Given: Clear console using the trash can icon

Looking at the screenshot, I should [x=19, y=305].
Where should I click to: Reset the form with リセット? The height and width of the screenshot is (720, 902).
━━━━━━━━━━━━━━━━━━━━
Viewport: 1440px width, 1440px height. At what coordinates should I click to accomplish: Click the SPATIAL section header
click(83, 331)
━━━━━━━━━━━━━━━━━━━━
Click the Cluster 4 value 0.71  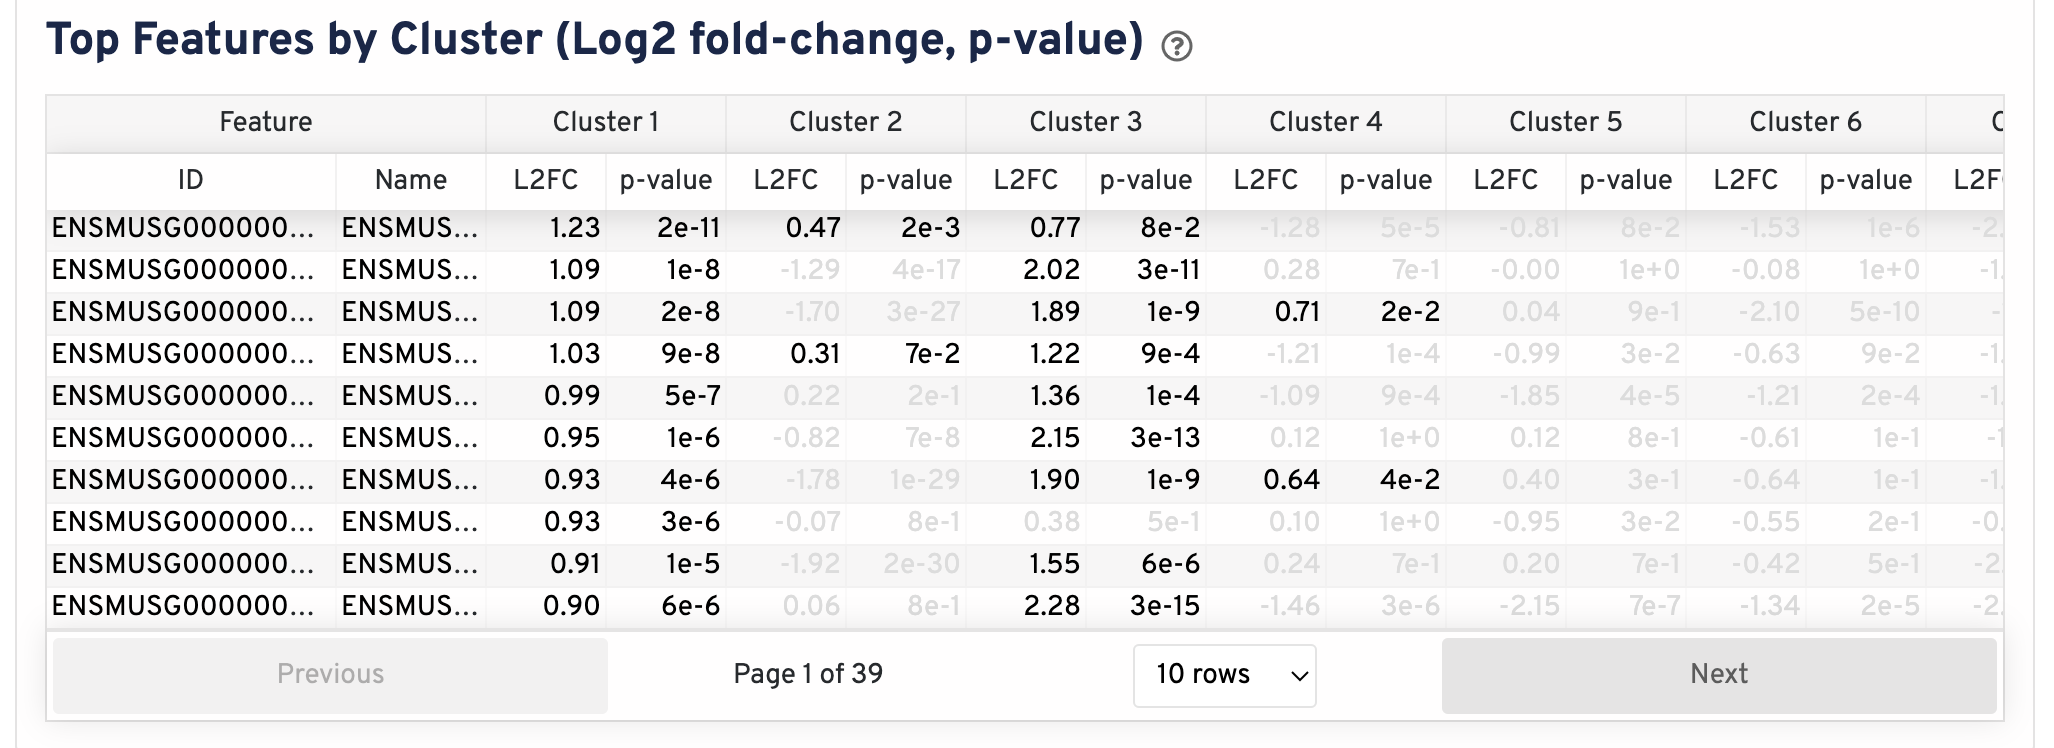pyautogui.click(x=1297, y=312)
━━━━━━━━━━━━━━━━━━━━
* What the task asks
Scan the listing above for the line that has "Given: Clear console using the trash can icon", then copy exactly from that line through the line that has "Where should I".

* Written response
Given: Clear console using the trash can icon

Looking at the screenshot, I should [x=19, y=305].
Where should I click to: Reset the form with リセット? The height and width of the screenshot is (720, 902).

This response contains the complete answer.